International experience in UBI
Though a lot of experiments are going on globally in moving towards UBI to tackle poverty, unemployment, starvation, malnutrition etc., as of now no country has adopted it fully for all its citizens. But the concept of UBI is gaining currency in western parts of the world where the per capita income is scaling up. In a first of its kind of experiment to be carried out for two years, Finland is transferring Euro 560 per month to identified people who do not have to demonstrate that they actively seek work. It is basically to tackle unemployment. Some of the regionally carried pilot projects providing direct cash into beneficiaries' accounts could be seen in Alaska – USA, Ontario – Canada. Some limited geographies of Namibia, Brazil, and Netherland.
But most of the pilot projects are under testing. The reason for not adapting UBI could be the lack of policy consensus. Nevertheless, the UBI assumes much more significance as fears of more unemployment is worrying due to large-scale induction of technology, mechanisation, adoption of artificial intelligence and simulated robots substituting manpower. In agro-based economies per capital land holding, too, is dissipating.
Road ahead
In preparing the ground for such seminal change in providing subsidy to needy people, a lot of policy measures need to be put in place. Some of them could be (a) Total financial inclusion so that each adult is hooked to electronic banking network (b) Interoperability of bank accounts (c) Moving some of the existing subsidies to 'Direct cash transfer' to beneficiary accounts without manual intervention to eliminate leakage/misuse.(d) All stakeholders to come together on a mission mode to eliminate poverty and hunger.

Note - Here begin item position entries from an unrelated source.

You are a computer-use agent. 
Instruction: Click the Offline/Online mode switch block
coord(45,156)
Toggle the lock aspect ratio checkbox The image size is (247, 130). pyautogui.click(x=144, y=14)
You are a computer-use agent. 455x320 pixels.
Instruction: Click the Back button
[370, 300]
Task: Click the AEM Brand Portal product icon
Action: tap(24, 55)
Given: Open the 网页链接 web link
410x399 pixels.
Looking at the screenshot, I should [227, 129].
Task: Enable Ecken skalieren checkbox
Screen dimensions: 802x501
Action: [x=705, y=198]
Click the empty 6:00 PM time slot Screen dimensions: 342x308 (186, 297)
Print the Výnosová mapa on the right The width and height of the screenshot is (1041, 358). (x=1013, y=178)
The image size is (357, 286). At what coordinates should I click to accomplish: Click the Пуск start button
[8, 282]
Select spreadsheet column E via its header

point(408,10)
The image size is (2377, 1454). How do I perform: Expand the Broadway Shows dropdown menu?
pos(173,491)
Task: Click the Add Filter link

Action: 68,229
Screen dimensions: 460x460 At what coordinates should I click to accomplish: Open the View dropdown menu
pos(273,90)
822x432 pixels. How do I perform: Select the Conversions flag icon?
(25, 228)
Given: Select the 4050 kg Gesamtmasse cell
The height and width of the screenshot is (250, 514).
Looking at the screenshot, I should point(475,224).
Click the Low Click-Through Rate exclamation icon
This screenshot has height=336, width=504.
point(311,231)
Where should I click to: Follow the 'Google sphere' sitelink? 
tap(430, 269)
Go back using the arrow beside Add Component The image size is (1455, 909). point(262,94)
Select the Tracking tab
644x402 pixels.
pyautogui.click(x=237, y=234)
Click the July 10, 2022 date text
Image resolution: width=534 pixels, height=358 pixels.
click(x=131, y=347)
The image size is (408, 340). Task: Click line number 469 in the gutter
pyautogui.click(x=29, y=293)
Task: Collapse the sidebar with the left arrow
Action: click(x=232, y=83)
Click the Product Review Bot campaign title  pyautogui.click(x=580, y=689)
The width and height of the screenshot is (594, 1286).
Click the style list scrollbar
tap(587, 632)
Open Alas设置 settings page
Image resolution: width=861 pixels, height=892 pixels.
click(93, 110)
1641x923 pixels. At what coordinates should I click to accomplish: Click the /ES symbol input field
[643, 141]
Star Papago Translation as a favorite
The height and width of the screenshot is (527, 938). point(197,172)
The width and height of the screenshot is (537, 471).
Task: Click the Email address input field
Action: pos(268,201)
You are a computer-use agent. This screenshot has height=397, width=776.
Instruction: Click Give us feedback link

While moving to UBI may be a daunting task, but there is nothing to stop from adapting its spirit to quell poverty. Moving from asset-based subsidy to cash-based subsidy to improve its effectiveness and end use. Let the policy debate on UBI be on the horizon to keep its spirit alive in the minds of policymakers.
(Dr. K. Srinivasa Raois Director, National Institute of Banking Studies and Corporate Management. The views expressed are strictly personal.)